Meet Richard, from Aberdeenshire
Posted 4 weeks ago in the Our partnerships category
Army veteran Richard’s spinal injury and arthritis meant he was prone to falls, and combined with the debilitating effects of PTSD, he used to fear leaving his house. Now, two years after being partnered with canine partner Ace, Richard is regaining his confidence.
Richard was partnered with canine partner Ace in October 2018. This is his story:
Before I was partnered with Ace my life was full of endless hospital appointments, which were often the only time I got out of the house as my wife was working. I was scared to go out of the house because of my PTSD and my physical difficulties. I would often fall over and people wouldn’t help – they would just walk around me. This increased my anxiety about leaving my house.
I found busy places difficult for a variety of reasons, but not least because of my physical difficulties as I can’t move quickly or easily move out of the way of other people. I felt closed in by other people and claustrophobic. I couldn’t go to the shop on my own as I couldn’t reach the items on the lower shelves. I loved going to the cricket, but I would have to wait for my friend to come and visit so that we could go together.
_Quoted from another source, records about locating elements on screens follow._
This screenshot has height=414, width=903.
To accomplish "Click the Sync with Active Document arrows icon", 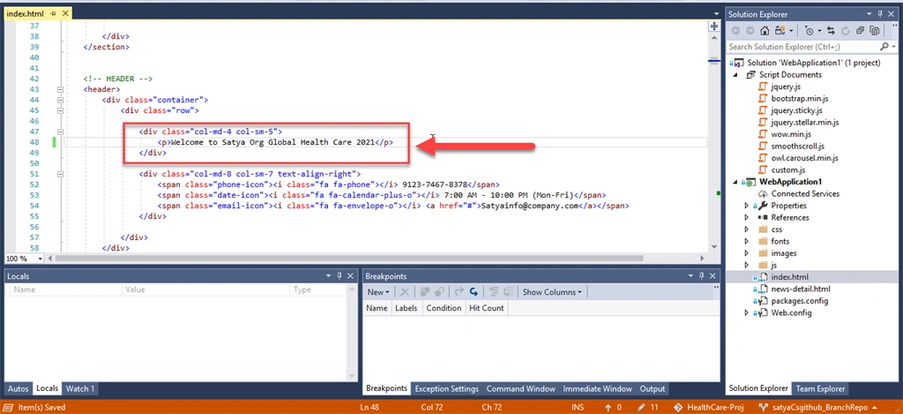I will 831,31.
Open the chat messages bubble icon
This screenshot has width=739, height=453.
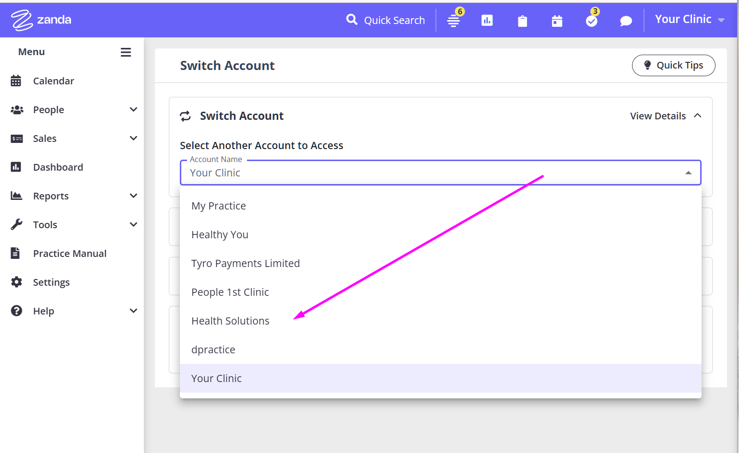(x=626, y=21)
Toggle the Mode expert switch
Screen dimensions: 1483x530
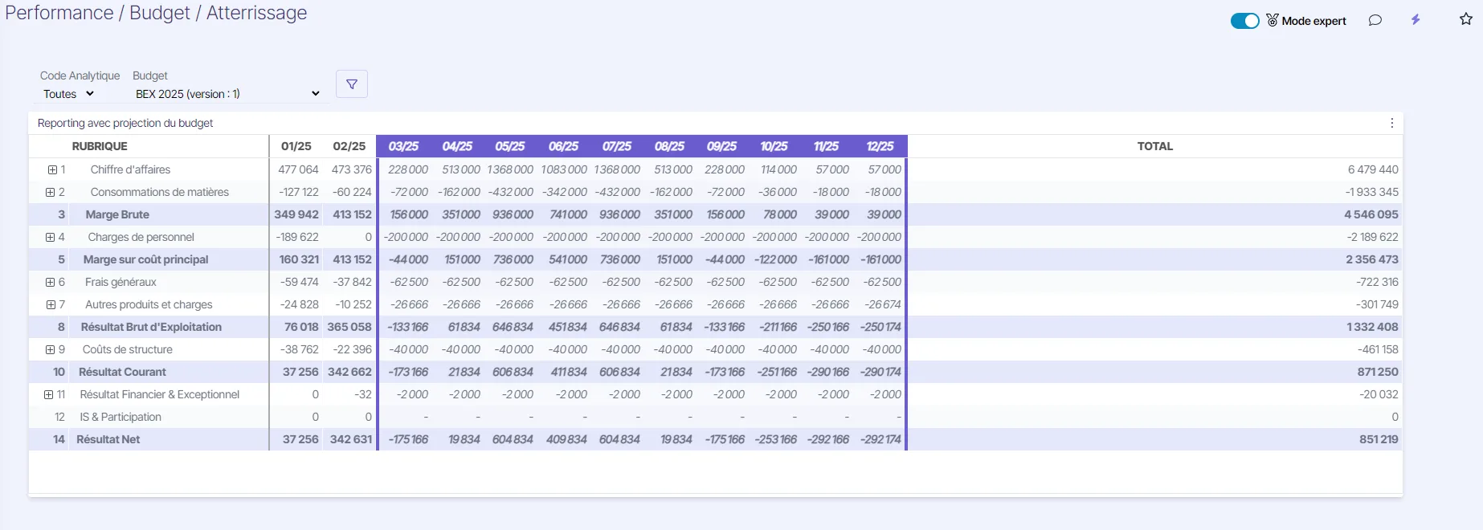click(x=1245, y=21)
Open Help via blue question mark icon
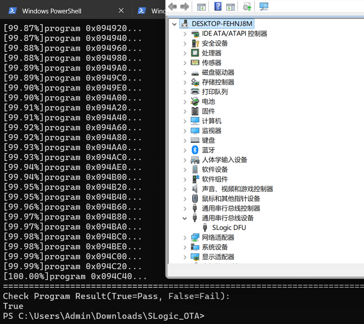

Discovering Canine Partners
I was at a Veteran’s event in Plymouth and someone did a talk about assistance dogs and what they can do to help. They recommended Canine Partners to me because of my emotional and physical needs. I decided to apply as I have always loved dogs so thought it seemed like a good way forward and to try to improve my quality of life.
The applications process was fairly straightforward and it was mainly just a matter of waiting for things to come together. Once I had been matched with Ace, I attended an On Site Training Course (OST). I was apprehensive at first but then I was overwhelmed by how amazing Ace was – we instantly bonded. The OST was tiring but it became easier once I became used to the routines, and when Ace and I got used to each other. With the kind support of our Advanced Trainer, we were able to overcome any fears I had of going into busy places.
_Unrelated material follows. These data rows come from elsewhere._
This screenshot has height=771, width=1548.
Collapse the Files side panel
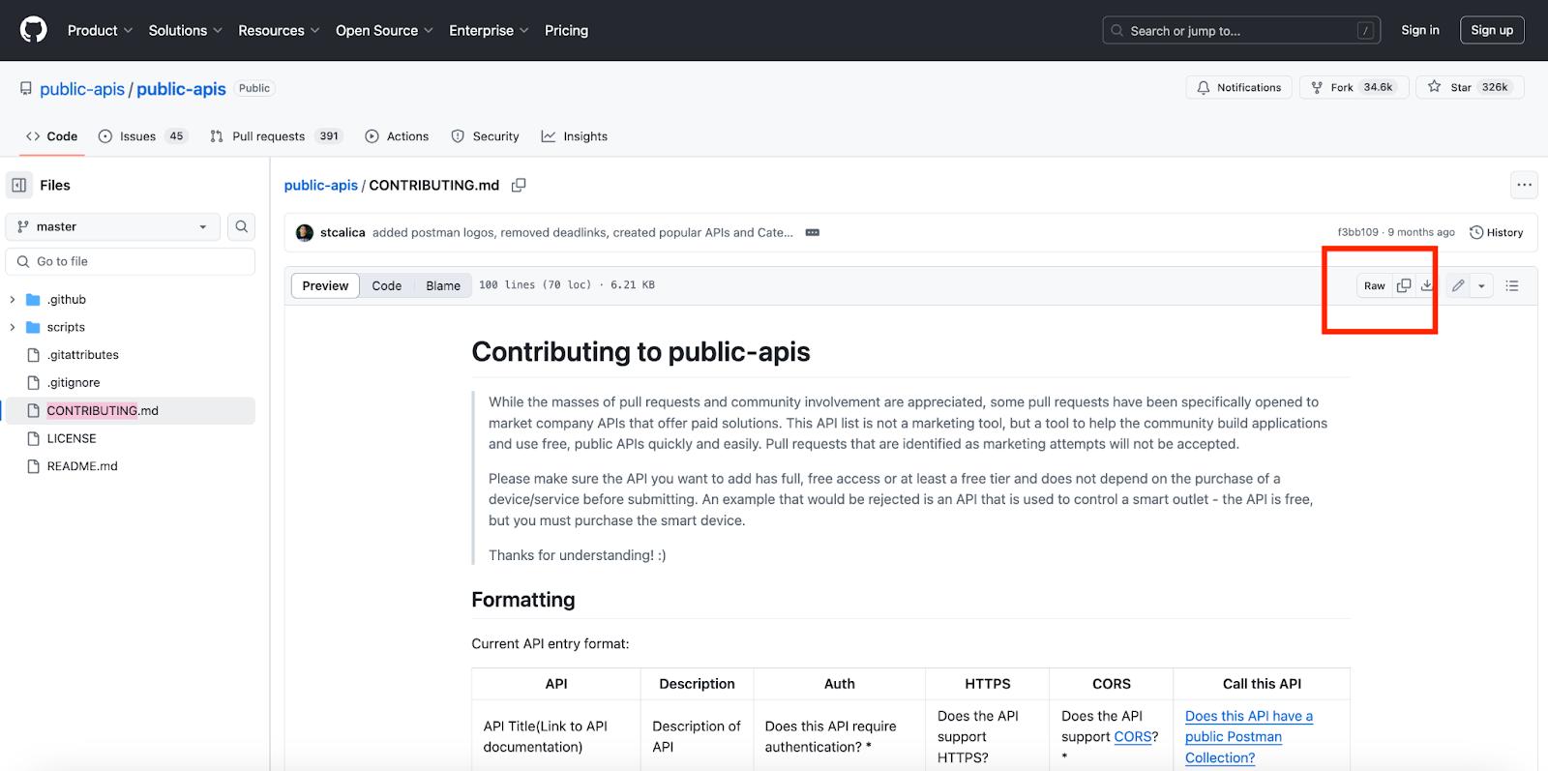point(19,185)
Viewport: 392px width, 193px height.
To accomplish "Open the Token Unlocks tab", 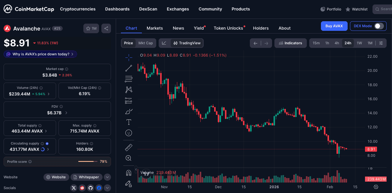I will pyautogui.click(x=228, y=28).
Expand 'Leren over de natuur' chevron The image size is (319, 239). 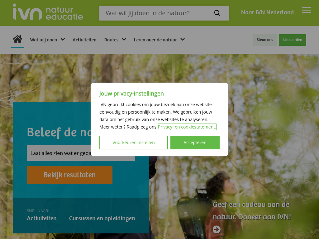click(x=183, y=40)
I was nervous about going home as he had to fly up to Scotland with the Advanced Trainer, but it was so lovely to meet them both at the airport and to see he was as pleased to see me as I was to see him. Ace settled in really well at home and, despite any concerns I had about him being in a new environment, he just seemed to take it in his stride. I also have an amazing Aftercare Instructor who has been able to support and reassure me along the way.
Life with Ace
Ace helps me in so many ways and enables me to be more independent. I don’t have to constantly ask my son and wife to help me to get up, get dressed or undressed, fetch things for me, or to even just shut the door. Ace takes the pressure off me physically, as I don’t have to bend to take off my socks, to get my shoes, or twist my back to put on my coat. My mental health is also better as I feel more confident and safer. He gives me a purpose, which makes me get out of the house on days when it would have previously been easier to just stay inside. I feel more confident going out on my own with Ace, as he can help me in the shops, help me to get up if I fall down, or will go to get help if I need it.
Not long after I got home with Ace, we went to a Veteran’s Breakfast and one of the guys there said to me ‘Wow, you seem so much more relaxed’. Having him there reduces my anxieties about the situation. He also acts as a visual sign to other people that I have difficulties and they are therefore more considerate than before too.
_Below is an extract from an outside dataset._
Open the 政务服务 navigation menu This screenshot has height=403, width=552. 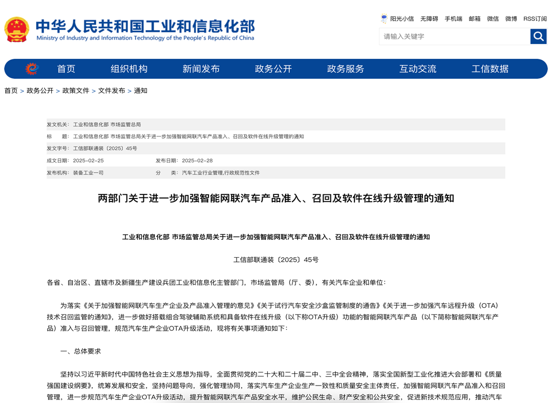pyautogui.click(x=346, y=69)
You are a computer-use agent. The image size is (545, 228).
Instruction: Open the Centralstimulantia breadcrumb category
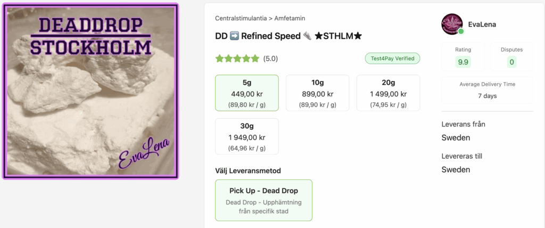tap(240, 19)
Since bringing Ace home, I have joined Fraserburgh Men’s Shed and I have accessed a college course through them, which I never would have had the confidence to do without him. I have also been doing a Cricket Coaching course through the Fraserburgh Cricket Club, so that I can help with training sessions. I certainly wouldn’t have done this without Ace by my side.
The Covid-19 pandemic
During the current Covid-19 pandemic I am shielding as I am more at risk due to my various conditions. It makes me feel very apprehensive and worried about the future. I don’t think people understand that if I catch it I could die, and that’s very scary. I haven’t been able to go out, at least not very far. I think being stuck at home has made me dwell on the bad things from my past more than before. After getting Ace my world had started to open up again and now, sadly, it has shrunk again. But Ace has still helped, as he gets me out in the garden or in the fields for a walk, and helps me emotionally by just being there unconditionally for cuddles. In fact, our bond has grown stronger over this time.
Because of our strong bond, Ace is amazing at anticipating what support I need including retrieving items, such as my walking stick to assist me to stand up, or helping me to get undressed. During the pandemic, we have also spent time learning new skills, such as helping to zip and unzip my wellington boots.
I don’t think being in the current crisis will give the public more of an insight into how lives can be for people with physical disabilities in terms of isolation. For many people, it has been a time to make the most out of the spare time they have or they’ve been able to go out for more walks, but for me it is just another anxiety to add to my ever-growing list of fears. I feel more shackled now than ever. For people shielding, it is a crisis of body and mind. I just can’t concentrate on other things. Lockdown has further increased my isolation, it hasn’t equalised us by everyone else being isolated too.
Going forward, I think my bond with Ace will just continue to grow. He will continue to be able to support and help me in even more ways. I am incredibly grateful to Canine Partners and I think it is an amazing organisation as it offers such life changing support.